560 00:53:48.360 00:53:51.569 Uttam Kumaran: But that’s a that’s what we’ll do. So.

561 00:53:52.210 00:53:52.820 Amber Lin: Yeah.

562 00:53:54.780 00:53:55.730 Amber Lin: Okay, cool.

563 00:53:56.160 00:54:00.649 Amber Lin: Great. I will book another session for us, maybe sometime this week.

564 00:54:02.240 00:54:07.909 Uttam Kumaran: Yeah, we, I mean, we have. We have the stand up tomorrow. So we can just continue to do this tomorrow or

565 00:54:08.390 00:54:10.349 Uttam Kumaran: whatever we want to do.

566 00:54:13.260 00:54:23.529 Uttam Kumaran: Yeah, I I just wanna make sure all the tickets for ABC. And for this all have are really rich in requirements, and that we can actually plan out due dates.

567 00:54:24.052 00:54:30.189 Uttam Kumaran: And then I sent some notes like, I’m I maybe if you guys have time like, I’m still really curious on

568 00:54:30.440 00:54:34.540 Uttam Kumaran: when the internal agent work is gonna like, cause I know.

569 00:54:34.750 00:54:39.030 Uttam Kumaran: I know we landed a bunch of data in last week. I saw there’s stuff in there.

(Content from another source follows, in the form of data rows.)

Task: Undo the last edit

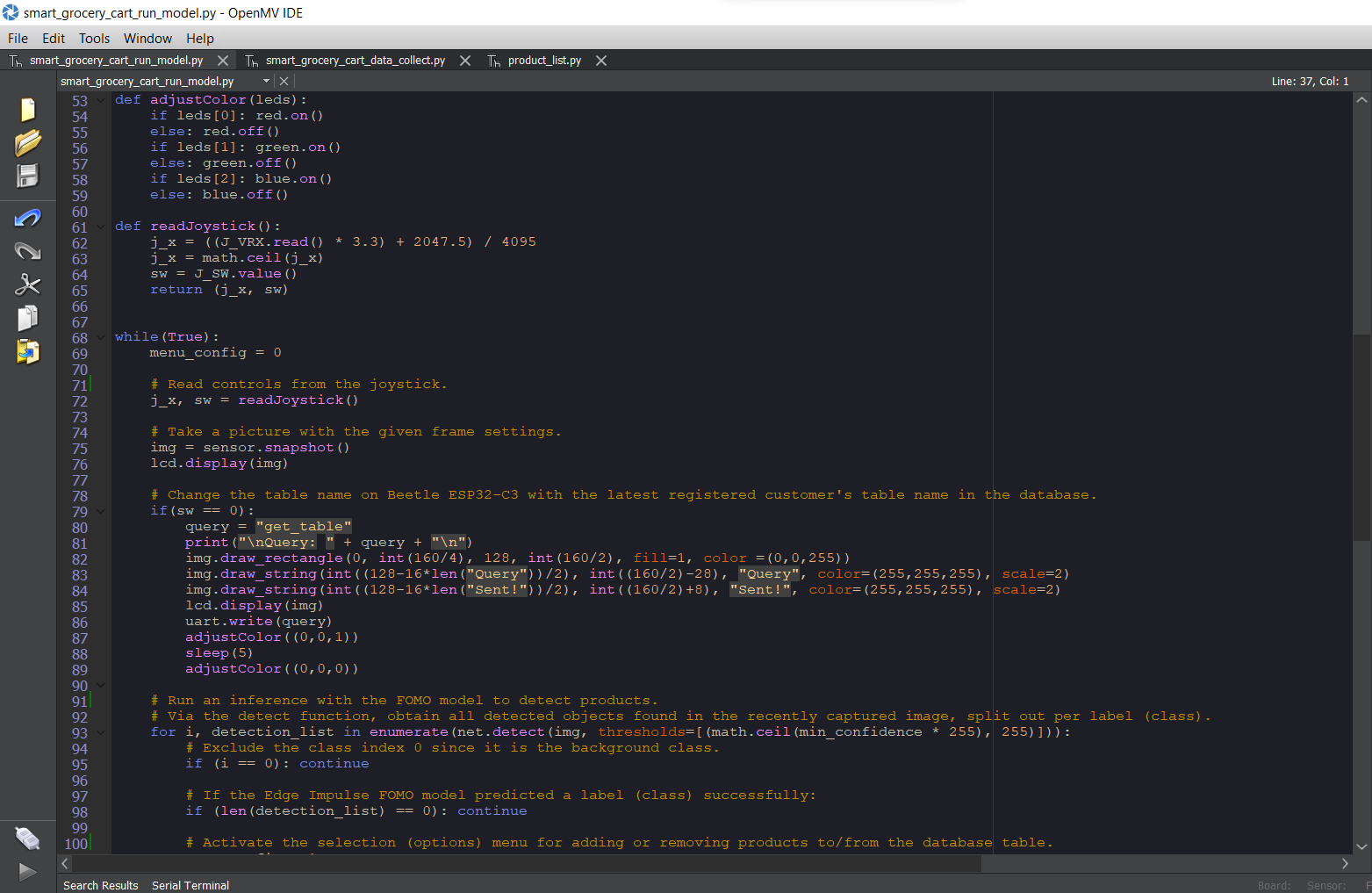Action: click(27, 217)
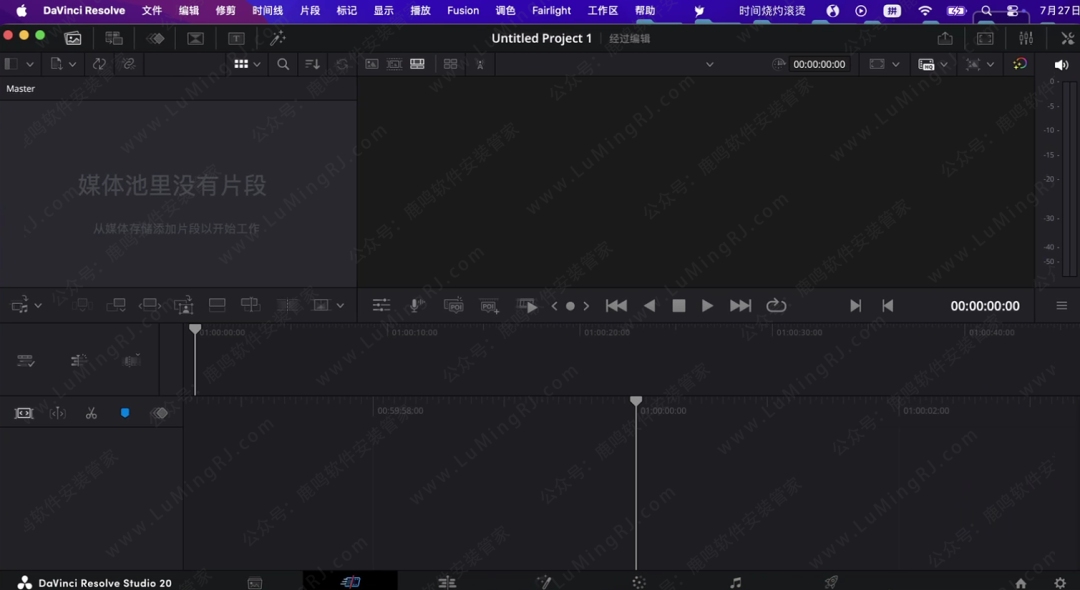Open the audio mixer icon in top bar
Screen dimensions: 1080x590
[x=1026, y=38]
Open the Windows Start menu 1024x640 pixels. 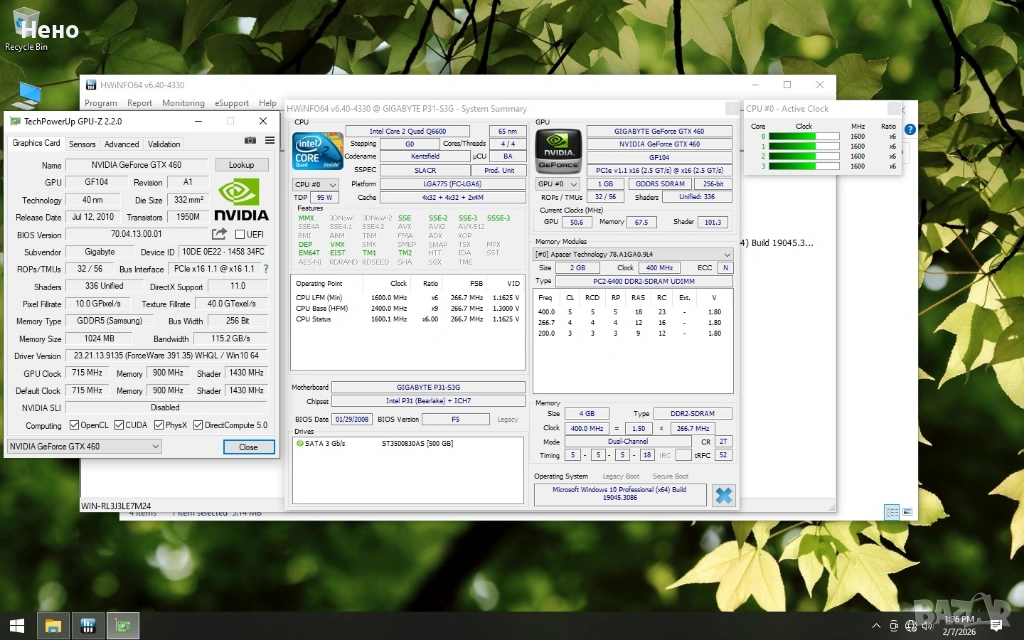coord(17,626)
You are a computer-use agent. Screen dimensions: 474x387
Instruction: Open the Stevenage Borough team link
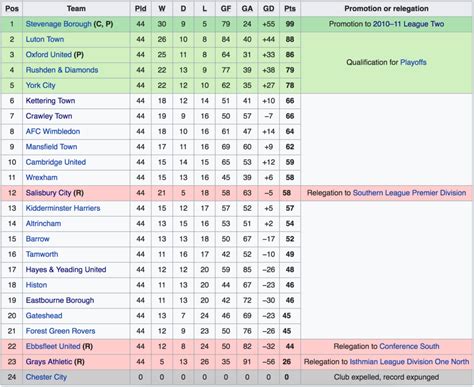tap(58, 24)
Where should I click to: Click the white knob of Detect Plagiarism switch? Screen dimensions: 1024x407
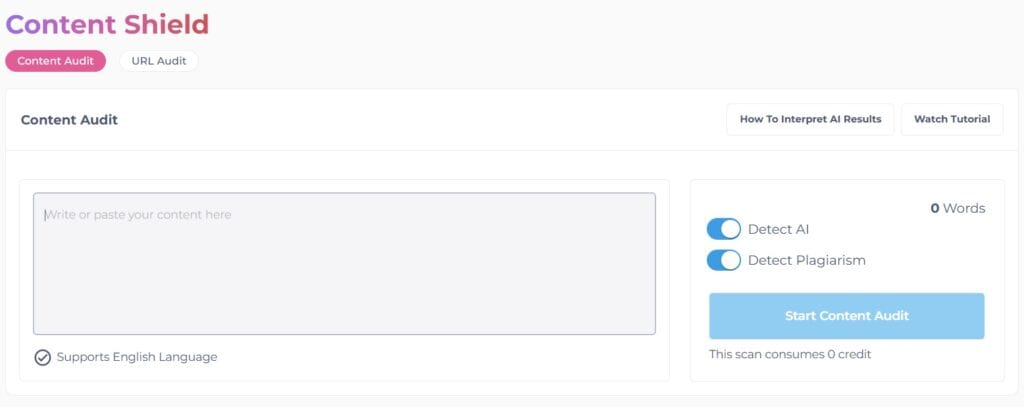731,260
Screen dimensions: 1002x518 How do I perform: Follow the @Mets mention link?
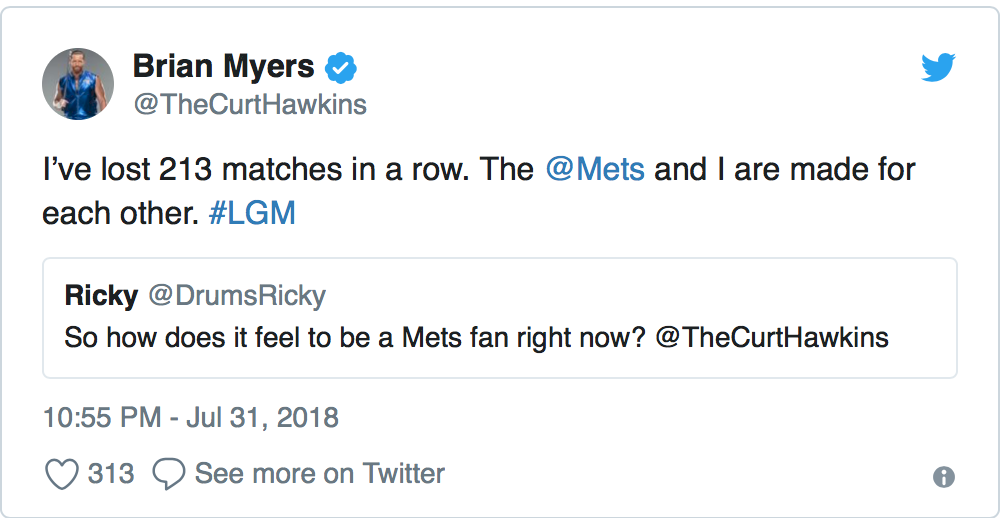[595, 169]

570 00:54:39.390 00:54:41.259 Uttam Kumaran: So I just want to know, like, when

571 00:54:42.100 00:54:44.000 Uttam Kumaran: when we’re gonna be able to see

572 00:54:44.590 00:54:47.869 Uttam Kumaran: some of the agents operational in in slack.

573 00:54:49.570 00:54:50.180 Casie Aviles: Okay.

574 00:54:52.080 00:54:54.919 Uttam Kumaran: So you can just what update any

575 00:54:55.230 00:55:00.319 Uttam Kumaran: status isn’t linear, and then you can slack me. I’ll be on. I’ll be on slack all day. I just have to jump to another meeting.

576 00:55:00.320 00:55:02.230 Amber Lin: Okay. Sounds good.

577 00:55:02.610 00:55:03.160 Casie Aviles: Okay.

578 00:55:04.460 00:55:09.059 Amber Lin: Surprise, we can jump to the AI meeting link.

579 00:55:09.270 00:55:10.669 Amber Lin: If you guys want.

580 00:55:13.940 00:55:14.690 Amber Lin: Okay.

581 00:55:14.690 00:55:18.840 Casie Aviles: So are we going to continue this or go move to the internal work.

582 00:55:19.446 00:55:24.669 Amber Lin: Yeah. Moved. Let’s move to internal, so that our Zoom agent can have a better summary.

583 00:55:25.150 00:55:25.840 Casie Aviles: Okay.

584 00:55:26.170 00:55:27.999 Amber Lin: Yeah, I’ll see. You guys, there.